- THE EXERCISE: Reproduce the records from their start up to and including the line containing "Looking at the screenshot, I should click(x=22, y=17).".

- SOURCE RECORDS:
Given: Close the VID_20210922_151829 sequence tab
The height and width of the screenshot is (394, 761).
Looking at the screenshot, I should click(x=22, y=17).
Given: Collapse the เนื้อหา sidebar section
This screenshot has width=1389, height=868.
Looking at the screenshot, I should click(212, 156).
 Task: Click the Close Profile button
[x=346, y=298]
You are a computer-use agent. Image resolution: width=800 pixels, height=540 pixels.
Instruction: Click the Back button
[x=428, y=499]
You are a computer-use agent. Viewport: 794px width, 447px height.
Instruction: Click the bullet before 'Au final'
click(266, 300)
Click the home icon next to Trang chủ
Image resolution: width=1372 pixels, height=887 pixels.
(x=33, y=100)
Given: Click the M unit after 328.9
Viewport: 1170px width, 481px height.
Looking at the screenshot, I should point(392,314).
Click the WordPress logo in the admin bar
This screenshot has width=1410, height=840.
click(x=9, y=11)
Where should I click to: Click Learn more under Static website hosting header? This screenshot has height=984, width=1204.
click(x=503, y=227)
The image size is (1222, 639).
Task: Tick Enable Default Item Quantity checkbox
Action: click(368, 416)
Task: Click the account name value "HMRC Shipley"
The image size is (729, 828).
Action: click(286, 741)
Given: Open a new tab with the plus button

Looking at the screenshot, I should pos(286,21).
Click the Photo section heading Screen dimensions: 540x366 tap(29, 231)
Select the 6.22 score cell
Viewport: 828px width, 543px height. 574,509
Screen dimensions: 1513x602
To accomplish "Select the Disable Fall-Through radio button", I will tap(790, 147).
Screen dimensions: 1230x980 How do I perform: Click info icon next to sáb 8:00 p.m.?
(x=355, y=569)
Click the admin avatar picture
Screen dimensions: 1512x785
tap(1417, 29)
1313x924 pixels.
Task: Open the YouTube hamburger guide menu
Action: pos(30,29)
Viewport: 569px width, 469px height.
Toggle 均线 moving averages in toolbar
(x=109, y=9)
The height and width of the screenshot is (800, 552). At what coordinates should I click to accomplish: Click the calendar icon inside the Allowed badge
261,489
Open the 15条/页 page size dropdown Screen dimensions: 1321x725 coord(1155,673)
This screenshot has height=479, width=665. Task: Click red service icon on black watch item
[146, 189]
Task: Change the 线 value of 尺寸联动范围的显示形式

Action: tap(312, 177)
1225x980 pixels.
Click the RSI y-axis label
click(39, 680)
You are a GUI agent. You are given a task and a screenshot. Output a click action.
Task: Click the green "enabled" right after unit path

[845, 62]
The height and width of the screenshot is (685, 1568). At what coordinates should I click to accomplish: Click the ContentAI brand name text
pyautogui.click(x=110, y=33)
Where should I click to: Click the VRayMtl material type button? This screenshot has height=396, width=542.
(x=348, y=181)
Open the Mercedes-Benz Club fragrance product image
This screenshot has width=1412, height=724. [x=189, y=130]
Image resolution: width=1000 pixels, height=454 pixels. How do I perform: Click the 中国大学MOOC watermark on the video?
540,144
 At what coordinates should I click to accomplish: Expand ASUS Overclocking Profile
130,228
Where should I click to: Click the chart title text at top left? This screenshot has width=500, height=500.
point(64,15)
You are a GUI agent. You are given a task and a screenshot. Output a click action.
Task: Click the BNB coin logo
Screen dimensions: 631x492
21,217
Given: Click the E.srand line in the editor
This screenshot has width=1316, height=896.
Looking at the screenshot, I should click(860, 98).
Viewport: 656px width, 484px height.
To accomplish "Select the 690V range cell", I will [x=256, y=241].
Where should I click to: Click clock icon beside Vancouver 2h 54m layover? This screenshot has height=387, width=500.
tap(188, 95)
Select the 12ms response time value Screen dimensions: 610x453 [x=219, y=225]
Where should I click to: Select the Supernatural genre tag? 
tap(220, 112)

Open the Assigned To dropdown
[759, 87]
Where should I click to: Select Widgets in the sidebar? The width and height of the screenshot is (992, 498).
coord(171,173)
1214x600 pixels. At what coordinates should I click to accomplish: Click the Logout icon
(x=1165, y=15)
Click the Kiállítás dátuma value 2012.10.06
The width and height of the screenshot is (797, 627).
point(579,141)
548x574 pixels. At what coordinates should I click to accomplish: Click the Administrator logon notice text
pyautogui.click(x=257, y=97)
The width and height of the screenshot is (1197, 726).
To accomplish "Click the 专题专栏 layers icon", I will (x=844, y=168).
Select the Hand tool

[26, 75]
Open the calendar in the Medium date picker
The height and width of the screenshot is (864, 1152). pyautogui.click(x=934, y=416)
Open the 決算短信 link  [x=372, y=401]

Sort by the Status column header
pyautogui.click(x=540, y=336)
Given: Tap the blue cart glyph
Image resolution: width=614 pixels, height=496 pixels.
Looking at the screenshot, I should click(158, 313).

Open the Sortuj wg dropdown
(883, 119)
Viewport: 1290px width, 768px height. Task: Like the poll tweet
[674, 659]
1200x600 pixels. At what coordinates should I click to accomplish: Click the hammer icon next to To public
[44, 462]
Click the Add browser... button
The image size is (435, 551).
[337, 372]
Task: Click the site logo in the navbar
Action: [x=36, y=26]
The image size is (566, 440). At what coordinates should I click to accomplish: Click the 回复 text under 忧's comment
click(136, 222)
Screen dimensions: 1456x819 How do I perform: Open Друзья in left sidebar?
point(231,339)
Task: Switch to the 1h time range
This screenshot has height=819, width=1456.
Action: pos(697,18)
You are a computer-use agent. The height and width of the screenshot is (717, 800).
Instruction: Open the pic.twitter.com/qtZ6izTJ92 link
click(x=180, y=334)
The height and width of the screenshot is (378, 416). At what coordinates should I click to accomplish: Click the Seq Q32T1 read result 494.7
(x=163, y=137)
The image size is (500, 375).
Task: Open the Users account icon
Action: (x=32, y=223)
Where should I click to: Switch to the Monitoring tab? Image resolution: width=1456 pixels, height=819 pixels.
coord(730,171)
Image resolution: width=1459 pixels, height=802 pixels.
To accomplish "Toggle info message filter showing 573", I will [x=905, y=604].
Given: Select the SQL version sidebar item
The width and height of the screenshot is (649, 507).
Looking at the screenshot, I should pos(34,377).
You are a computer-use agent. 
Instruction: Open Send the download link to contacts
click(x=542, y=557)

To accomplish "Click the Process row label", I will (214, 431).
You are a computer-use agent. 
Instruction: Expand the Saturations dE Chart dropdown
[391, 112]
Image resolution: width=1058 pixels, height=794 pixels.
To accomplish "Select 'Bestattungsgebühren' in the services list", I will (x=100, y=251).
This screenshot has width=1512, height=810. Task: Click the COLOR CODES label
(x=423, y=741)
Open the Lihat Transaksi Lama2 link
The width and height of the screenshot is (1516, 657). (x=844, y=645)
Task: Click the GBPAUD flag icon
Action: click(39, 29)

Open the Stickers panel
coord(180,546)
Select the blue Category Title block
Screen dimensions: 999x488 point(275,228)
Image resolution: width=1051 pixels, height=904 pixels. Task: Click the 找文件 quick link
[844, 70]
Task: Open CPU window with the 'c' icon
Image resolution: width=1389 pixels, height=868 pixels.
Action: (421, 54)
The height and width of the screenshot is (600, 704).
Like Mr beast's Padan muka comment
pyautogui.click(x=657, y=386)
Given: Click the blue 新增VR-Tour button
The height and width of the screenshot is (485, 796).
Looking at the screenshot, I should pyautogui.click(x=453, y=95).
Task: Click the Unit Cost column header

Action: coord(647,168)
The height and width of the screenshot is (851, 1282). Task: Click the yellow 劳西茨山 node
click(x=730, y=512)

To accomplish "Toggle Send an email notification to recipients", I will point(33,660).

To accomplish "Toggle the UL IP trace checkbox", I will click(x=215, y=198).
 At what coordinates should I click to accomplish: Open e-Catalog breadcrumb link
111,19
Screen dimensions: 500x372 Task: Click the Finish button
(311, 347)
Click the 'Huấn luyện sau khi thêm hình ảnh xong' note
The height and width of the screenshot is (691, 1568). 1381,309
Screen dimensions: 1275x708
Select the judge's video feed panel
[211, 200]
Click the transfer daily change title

- FINAL ANSWER:
Given: Close the VID_20210922_151829 sequence tab
The height and width of the screenshot is (394, 761).
Looking at the screenshot, I should click(x=22, y=17).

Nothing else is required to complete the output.